By Ian Burrell, Columnist

November 23, 2017 | 9 min read

In a sobering assessment of the future of the news industry, the head of the Times and Sunday Times predicts a future where “no more than 10” global English-language news brands will survive by paid subscription models.

Chris Duncan

Chris Duncan, managing director of Times Newspapers

But speaking to The Drum, Chris Duncan, managing director of Times Newspapers Ltd, reveals that the two Times news brands have registered 2 million new users through a “two free articles a week” scheme that it launched in July last year.

He also discloses that the Times has enjoyed a “big” lift in online engagement in the past month after Google relaxed its policy on surfacing paywalled content in its search results. This change follows sustained pressure on Google from Rupert Murdoch’s News Corp publishing empire.

The Times’ acquisition of a large database of new readers is almost wholly in addition to the 458,000 digital and print subscribers to the two newspapers and gives Times Newspapers a level of audience scale that it has not enjoyed since James Murdoch surprised the media world by putting its content behind a paywall in 2010.

The 2 million registered users (half of which are based outside of the UK) offer the two titles a “pipeline” of readers, through which the publisher will hope to bring a fresh cohort of subscribers, including a “new generation” of younger readers, Duncan says.

But he warns that such a business model is only viable for a tiny number of international news brands, and that he is “worried” for outlets that must depend on advertising but cannot achieve the “massive scale” in audience now required to fund a newsroom by that means.

Survival strategies

Two survival routes exist for international news publishers, Duncan says.

“There will be a few people – maybe no more than 10 – who will be able to charge a large amount of customers for a direct subscription. Then there will be a number of [free] sites that will be at a global scale and generating an audience and running on that model. The people that I worry about are in that mid-range where they are big but not at the scale they need to get to, or can charge but for only a very limited amount of people.”
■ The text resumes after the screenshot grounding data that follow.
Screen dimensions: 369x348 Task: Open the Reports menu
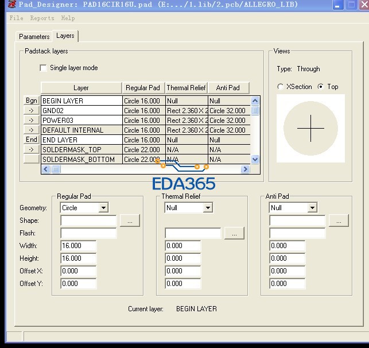click(x=42, y=18)
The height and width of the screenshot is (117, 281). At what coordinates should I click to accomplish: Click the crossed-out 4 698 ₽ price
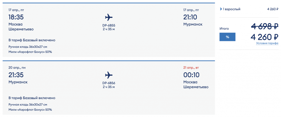[x=265, y=27]
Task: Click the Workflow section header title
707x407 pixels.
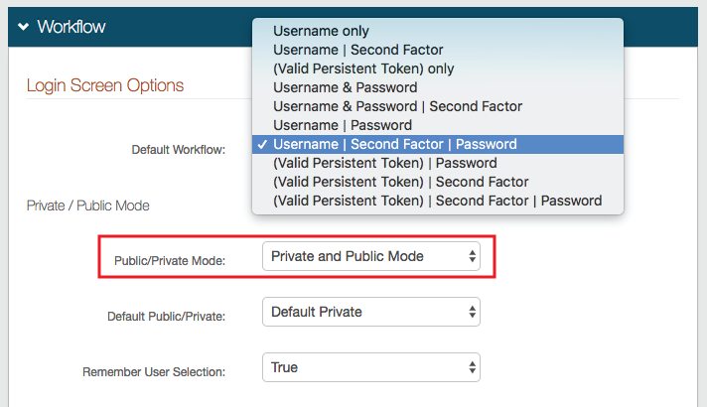Action: [x=71, y=27]

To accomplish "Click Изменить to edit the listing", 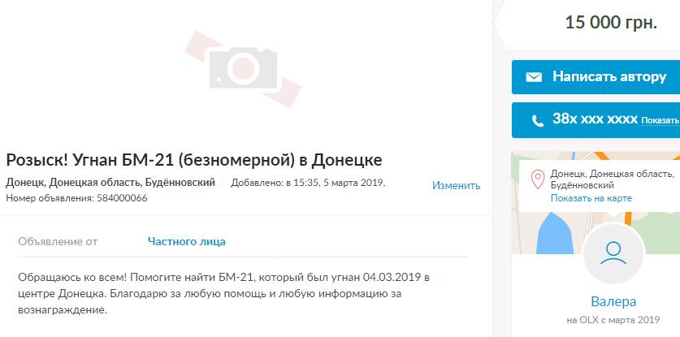I will pos(457,186).
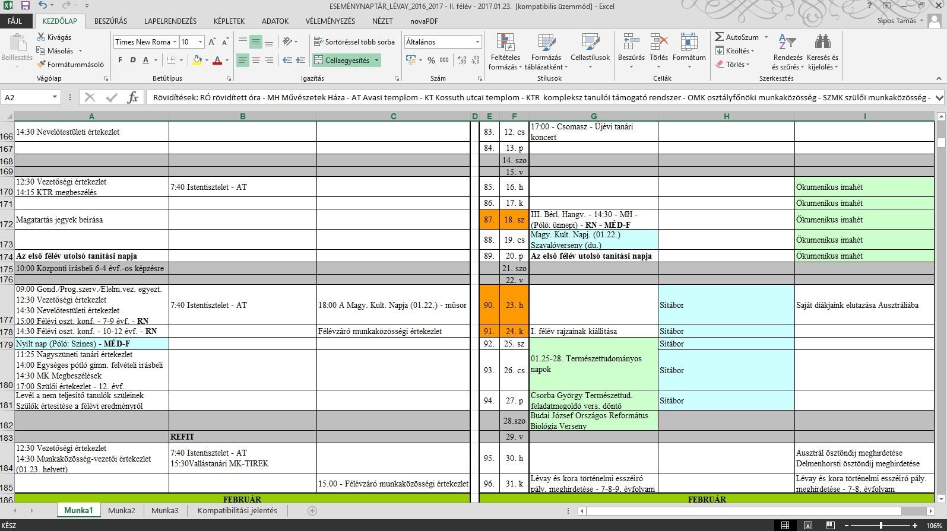The height and width of the screenshot is (531, 947).
Task: Open the Cellaegyesítés merge dropdown arrow
Action: [377, 61]
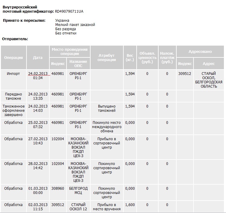Select the 'Вес (кг.)' column header
The image size is (226, 213).
pos(130,58)
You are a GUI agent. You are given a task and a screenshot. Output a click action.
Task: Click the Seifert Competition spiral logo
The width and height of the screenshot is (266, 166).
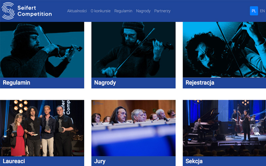tap(8, 11)
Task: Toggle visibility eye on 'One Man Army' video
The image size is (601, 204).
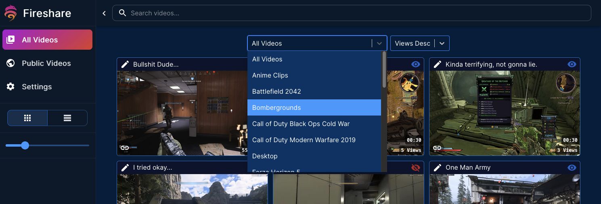Action: pos(572,167)
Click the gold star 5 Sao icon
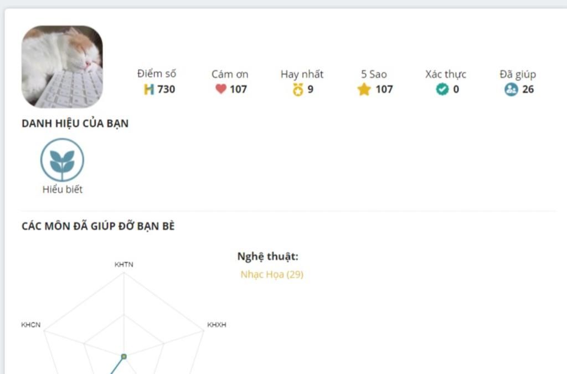Screen dimensions: 567x374 pyautogui.click(x=364, y=89)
This column recently reported how the Guardian was finding traction with a policy of encouraging members to give it money in order that it can continue to provide free access journalism. By this means it has acquired a membership base of 800,000, while maintaining a monthly reach of 160 million.

That seems a quite different approach to news publishing but Duncan believes this membership model is part of the same pattern of quality outlets monetising audiences directly, rather than through advertising. “Most premium publishers are probably getting to various themes on the same symphony,” he says. “The Telegraph calls it ‘open premium’, the Guardian will say we have different levels of relationship. But I think we are all trying to solve the same problem, which is how do you build a revenue base of customers at the same time as finding the next set of customers who are used to free content?”

Since the Times put up its paywall it has defied predictions that said it would wilt for lack of online profile. Within six years it turned an annual loss of £70m into an £11m profit, although it slipped back into the red last year with a £5m loss. That largely resulted from redundancy restructuring costs and high sales and marketing expenses. Despite the loss, the Times titles performed well in a difficult market, maintaining annual revenues of £342m and making an adjusted operating profit (after exceptional costs) of £11.2m.

Duncan describes as a “fundamental mistake” the initial decision to make the Times free online (the website launched in 1996). “We taught everybody that news was free and then we realised that model was not going to be sustainable.” The introduction of the paywall was based on a vindicated assumption that “intermediary platforms would take a bigger share of advertising revenue and we had to have a direct relationship with customers”, he says.

Improving relations with Google

Life has become easier for the Times and Sunday Times this month after changes to Google’s ‘First Click Free’ policy, which provided Duncan’s biggest challenge in attracting fresh registrations.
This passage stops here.